> [STATED GOAL]: According to the biography of Shidehara, in what year was he sent as a consul to Chemulpo in Korea?
---------- PAGE EXCERPT
Baron  was a pre–World War II Japanese diplomat and politician. He was Prime Minister of Japan from 1945 to 1946 and a leading proponent of pacifism in Japan before and after World War II. He was the last Japanese Prime Minister who was a member of the peerage (kazoku). His wife, Masako, was the fourth daughter of Iwasaki Yatarō, founder of the Mitsubishi zaibatsu.

Early life and career
Shidehara was born on 13 September 1872, in Kadoma, Osaka, into a wealthy farming family (gōnō). His brother Taira was the first president of Taihoku Imperial University. Shidehara attended Tokyo Imperial University, and graduated from the Faculty of Law, where he had studied under Hozumi Nobushige. After graduation, he found a position within the Foreign Ministry and was sent as a consul to Chemulpo in Korea in 1896.

In 1903 Shidehara married Masako Iwasaki, who came from the family that founded the Mitsubishi zaibatsu. This made him the brother-in-law of Katō Takaaki, who had also been Prime Minister.
--------------------
---------- DATASET CONTENT
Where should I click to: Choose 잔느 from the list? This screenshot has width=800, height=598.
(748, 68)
--------------------
---------- DATASET CONTENT
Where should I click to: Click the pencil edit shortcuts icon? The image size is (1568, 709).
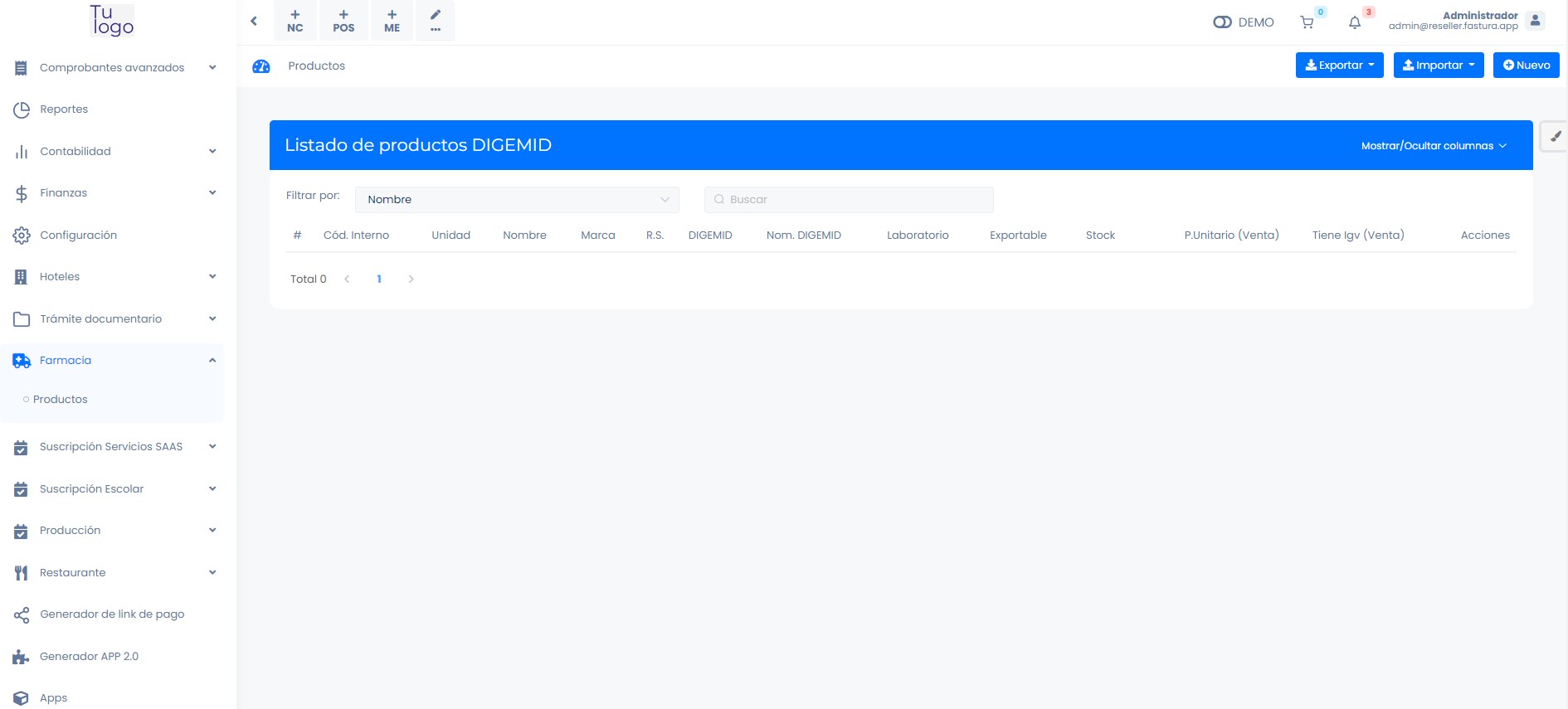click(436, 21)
--------------------
> [WRITTEN SOLUTION]: 1896